(Ken Silva, Headline USA) Capitol Hill rioter Samuel Lazar pepper-sprayed police and urged protestors to “take their guns” during the Jan. 6, 2021, event.
Despite his violent actions, Lazar received a much lighter punishment than numerous other Jan. 6 defendants—receiving a 30-month sentence that he has fully served by now.
Documents briefly unsealed on Wednesday reportedly shed light on why the Justice Department gave him such a sweetheart deal.
Those documents reportedly revealed that Lazar snitched on untold other protestors. They also revealed that Lazar “was ready to testify” in a murder trial unrelated to Jan. 6, and that he was even a jailhouse snitch, according to NBC News reporter Ryan Reilly.
“As part of his cooperation, prosecutors wrote in their sentencing memo, Lazar ‘debriefed with the Government multiple times,’ was ready to testify in a murder case unrelated to Jan. 6, ‘offered information regarding security breaches at a federal detention facility’ and ‘gave the government valuable information with respect to other January 6 defendants,'” Reilly wrote Wednesday.
The documents were briefly unsealed Wednesday, but then removed from the court docket after the DOJ and Lazar’s attorneys told the court that they proposed redactions to those records. The attorneys asked the court to post redacted versions of the documents, but the court didn’t do so before the publication of this article.
NBC reporter Reilly reported on some of the contents of the briefly unsealed documents, but he did not release them in full. Reilly has been widely criticized as a stenographer for the FBI and DOJ, and so he’s unlikely to publish documents that the DOJ doesn’t want disclosed.
Lazar’s plea deal has been the subject of intrigue due to its secrecy.
The secret hearing prompted a coalition of media outlets to file a motion to have Lazar’s records unsealed.
The case raised concerns about transparency in the massive Jan. 6 investigation — the largest in DOJ history.

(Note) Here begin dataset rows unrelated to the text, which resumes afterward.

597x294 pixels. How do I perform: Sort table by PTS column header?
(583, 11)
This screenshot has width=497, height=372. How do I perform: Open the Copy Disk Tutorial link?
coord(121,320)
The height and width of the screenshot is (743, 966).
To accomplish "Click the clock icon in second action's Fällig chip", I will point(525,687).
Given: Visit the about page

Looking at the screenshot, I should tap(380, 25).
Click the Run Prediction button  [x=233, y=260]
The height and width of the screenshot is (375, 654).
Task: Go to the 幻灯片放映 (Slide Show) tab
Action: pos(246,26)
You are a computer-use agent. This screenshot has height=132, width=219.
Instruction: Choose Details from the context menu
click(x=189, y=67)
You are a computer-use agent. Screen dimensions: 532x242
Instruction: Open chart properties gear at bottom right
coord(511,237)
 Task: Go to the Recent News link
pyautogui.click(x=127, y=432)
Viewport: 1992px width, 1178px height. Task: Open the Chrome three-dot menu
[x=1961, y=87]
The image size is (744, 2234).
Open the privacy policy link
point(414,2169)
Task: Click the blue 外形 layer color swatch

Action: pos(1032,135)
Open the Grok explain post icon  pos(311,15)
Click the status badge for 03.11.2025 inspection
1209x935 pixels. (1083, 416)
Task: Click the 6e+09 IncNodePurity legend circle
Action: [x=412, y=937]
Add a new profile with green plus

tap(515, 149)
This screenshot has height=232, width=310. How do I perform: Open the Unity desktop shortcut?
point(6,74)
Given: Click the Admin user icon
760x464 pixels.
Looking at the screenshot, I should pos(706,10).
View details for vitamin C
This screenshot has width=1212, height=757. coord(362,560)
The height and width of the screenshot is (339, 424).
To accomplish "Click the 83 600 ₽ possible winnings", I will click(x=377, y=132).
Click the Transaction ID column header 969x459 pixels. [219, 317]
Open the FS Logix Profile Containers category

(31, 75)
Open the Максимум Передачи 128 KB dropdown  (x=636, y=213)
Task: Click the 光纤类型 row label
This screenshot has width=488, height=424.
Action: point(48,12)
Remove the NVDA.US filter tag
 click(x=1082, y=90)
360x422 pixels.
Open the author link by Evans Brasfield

Court hearings and records — including sentencing hearings and plea agreements — are supposed to be open and available to the public and the press unless there’s a compelling need for secrecy.
Lazar was transferred in July from FCI Fort Dix — a federal lockup in New Jersey — to “community confinement” overseen by the Bureau of Prisons, which means he was either in home confinement or a halfway house, according to a prisons system spokesperson.
A social media post from Lazar’s sister that month shows Lazar standing outside waving an American flag with the caption: “Hallelujah Praise God free at last … #walkingfree.”
Secret plea hearings are not unheard of, though the records are often unsealed ahead of sentencing.